Publishers ship Content Telemetry v1.0: a five-stage tracker for AI's use of their content — and pitch OpenAI, Google, Meta, Microsoft on a licensing board
The Guardian, FT, AP, BBC and other publishers released the first version of the SPUR Content Telemetry standard today — a protocol that makes AI agents report how they retrieve, ground, cite, present and engage with journalism. OpenAI, Anthropic, Google, Meta and Microsoft have been invited to an invitation-only AI Licensing Advisory Board.

The publisher coalition that has spent the year trying to make AI companies pay for journalism just shipped its first finished product. SPUR — the Standards for Publisher Usage Rights initiative, backed by the Guardian, Financial Times, Associated Press, BBC, Sky, The Times of London and European media group MediaHaus, released version 1.0 of its Content Telemetry standard today. And it did something the labs will notice: it invited OpenAI, Anthropic, Google, Meta and Microsoft to join a new, invitation-only AI Licensing Advisory Board to shape how the standard gets implemented.
Formed in March, SPUR is the publishers' most technically serious move yet in the fight over AI's free use of their content. This is not another statement of principle. It is a protocol — wire format, JSON schemas, conformance tests — published under the Apache 2.0 license on GitHub, designed so that an AI agent's use of an article can be tracked, reported and ultimately priced.
What the standard tracks#
Content Telemetry follows a publisher's content through five stages: retrieved (content fetched over HTTP — what publishers can see today), grounded (loaded into the agent's generation context), cited (explicitly referenced in the response), presented (made perceivable on a user-facing surface), and engaged (the user clicked, copied, shared, or directed the agent to act). The gaps between stages are the point: grounding without citation means your content influenced the answer but you got no credit; citation without presentation means the credit never reached the user.

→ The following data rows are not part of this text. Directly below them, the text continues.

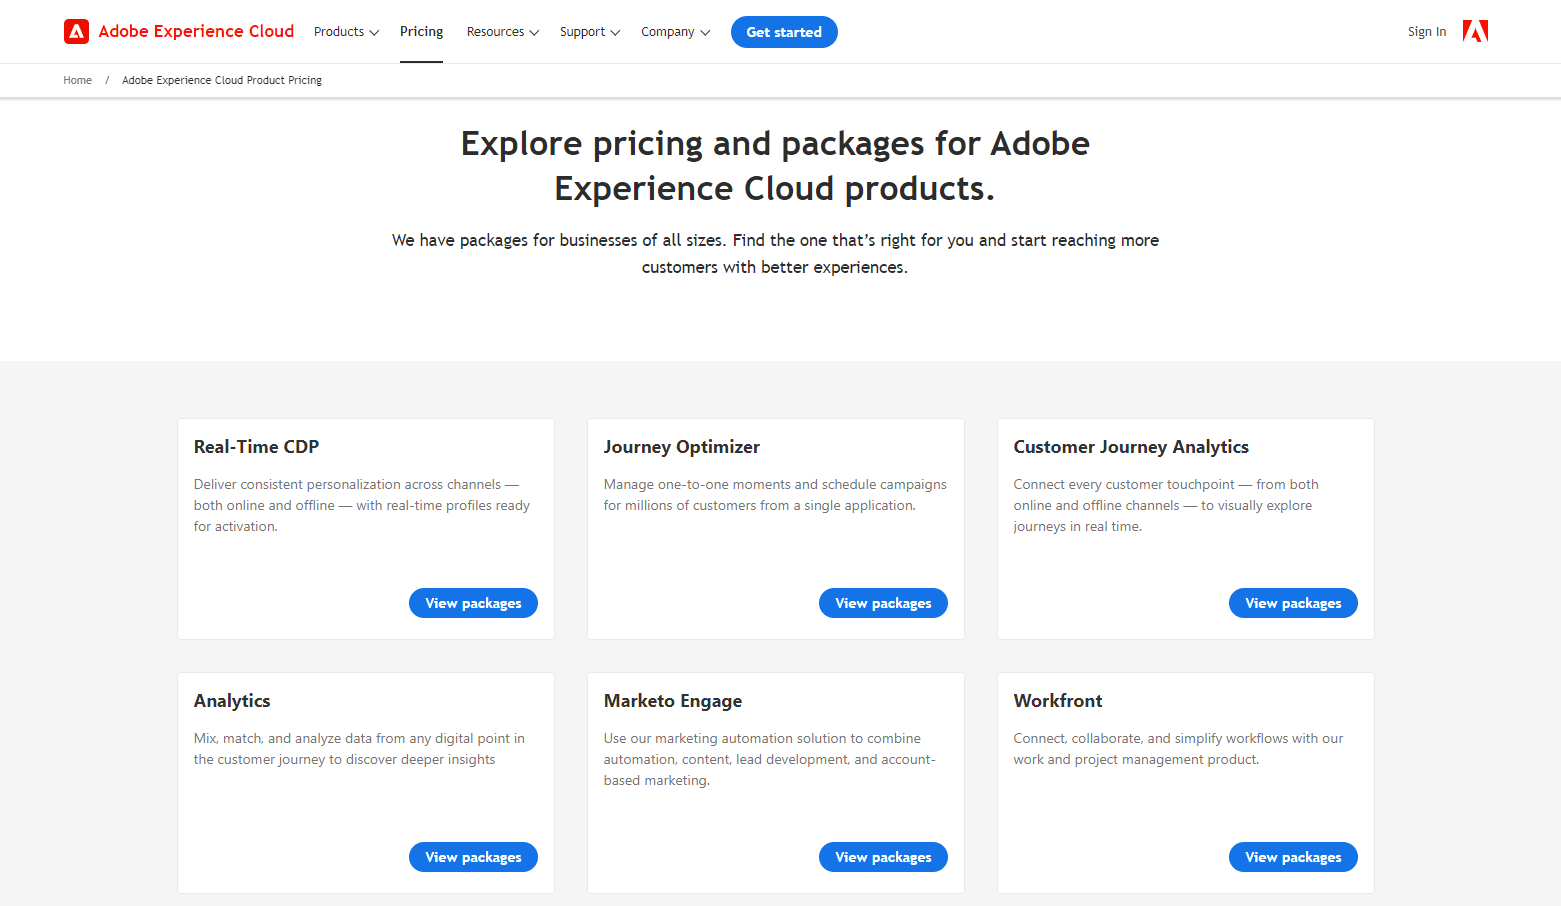View packages for Workfront
The width and height of the screenshot is (1561, 906).
pyautogui.click(x=1293, y=857)
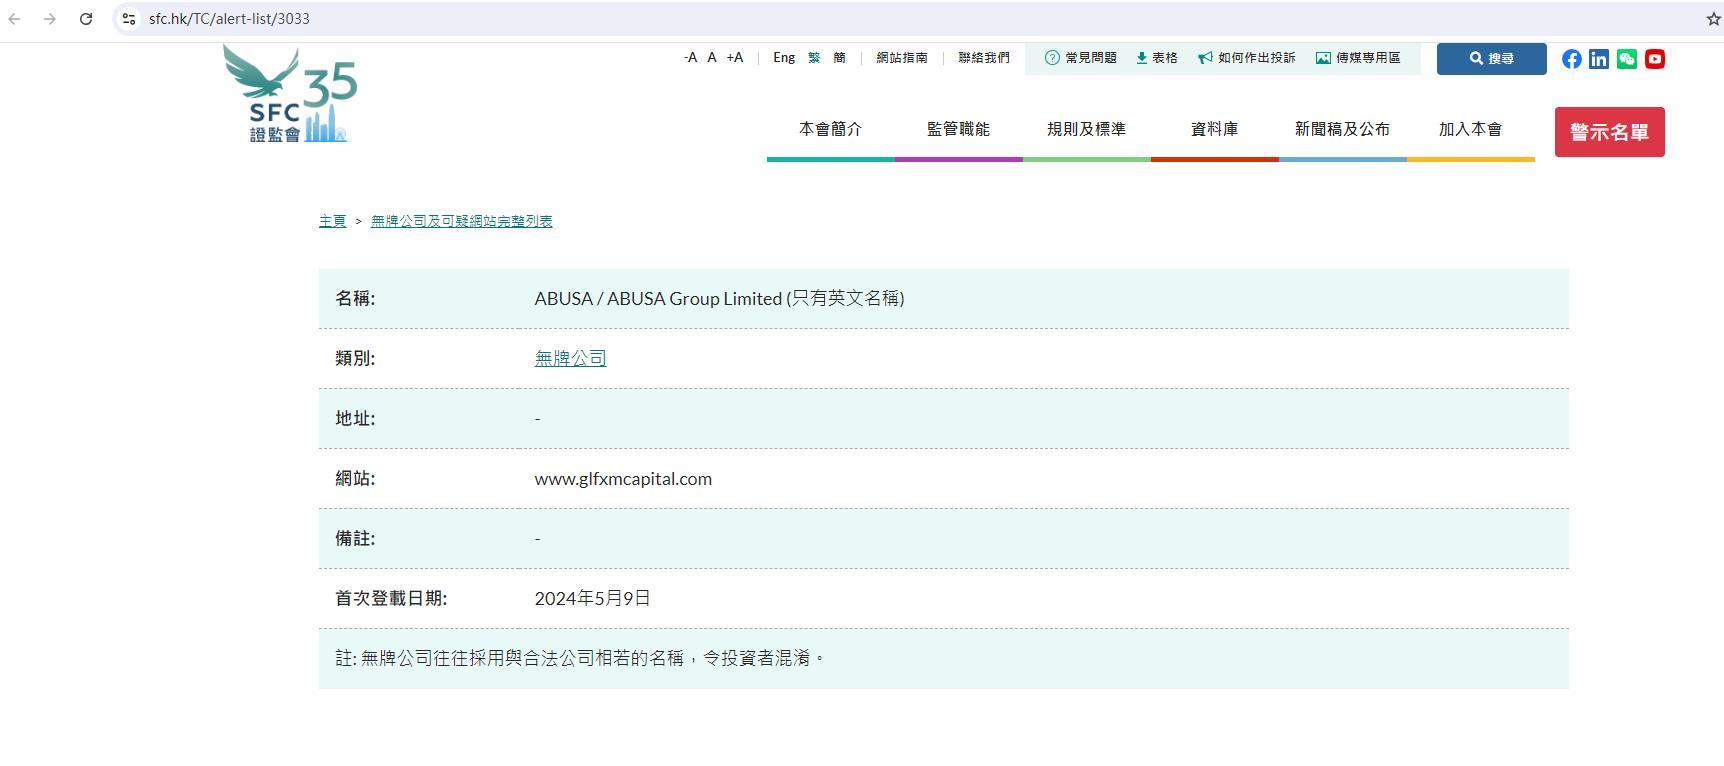Increase font size with +A
The width and height of the screenshot is (1724, 766).
(x=735, y=58)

The design is deliberately post-hoc: events report what actually happened, not what an agent declared it would do, and they mark observable boundary crossings rather than trying to model an agent's internals. One bounded session, identified by a session ID carried on every event, ties retrieval through engagement together. The spec's own worked example shows an FT article grounded into a Copilot-style response, cited as a paraphrase, its link presented — and no engagement reported.
From draft to v1.0#
A draft of the standard was published in June and open for public comment until July 24. The finished v1, shaped by that consultation, adds multimodal support — not just text — and is designed to integrate with existing provenance frameworks like C2PA. The repository is explicit about what v1 does not solve yet: where exactly the "grounding" boundary sits in multi-stage pipelines, how to handle event volume at scale, and — the big one — verification. Grounding and citation events are self-reported by the agent, the same party that may owe compensation. Signed events and verifiable credentials are deferred; a Content-Telemetry-ID header correlates agent-reported retrievals with origin servers, but that covers retrieval only.
The pitch to the labs#
The headline move today is the board. The invitation-only AI Licensing Advisory Board is meant to give the companies building AI systems a seat at the table — about 20 members targeted, first meeting planned for this month. The coalition is working with tech and AI companies on pilot programs, and SPUR's technical lead Alex Springer declined to name participants but pointedly noted that Microsoft, Google and OpenAI have started releasing their own implementations of content usage reporting. Asked whether Google had accepted the board invitation, a Google spokesperson told Digiday: "We frequently engage with SPUR and other associations on a variety of topics." The others did not respond before publishing time.

The rhetoric from the publishers is less adversarial than it sounds. "The goal is to string this whole thing together into a stack of solutions that is easy for an agent to use," Springer said. "It's licensing payments — or not, free content has a place in this for sure — reporting provenance; it's that chain." And the implicit threat is clear: "Publishers right now want to block. We're moving towards this just-block-by-default stance." SPUR co-founder David Buttle added that the board "will ensure both sides of the equation have a seat at the table and can work together to drive through better, fairer and more sustainable ways of working." Michael Rubenstein, co-founder of the AI brand-agent platform Firsthand, put the publishers' case bluntly: "It'll be a better internet if the publishers can develop a sustainable revenue stream out of this, and continue to invest in premium content and journalism."
What to watch#
Whether any of the big five labs actually joins the advisory board — and on what terms. The first pilot programs with AI companies, which will test whether the standard survives contact with real agent infrastructure. And on October 15, SPUR's first technical committee meets to figure out "auditing and evidencing" — how to validate the signals AI tools send back to publishers. That is where this project either becomes the plumbing of AI licensing or stays a publishers' wish list.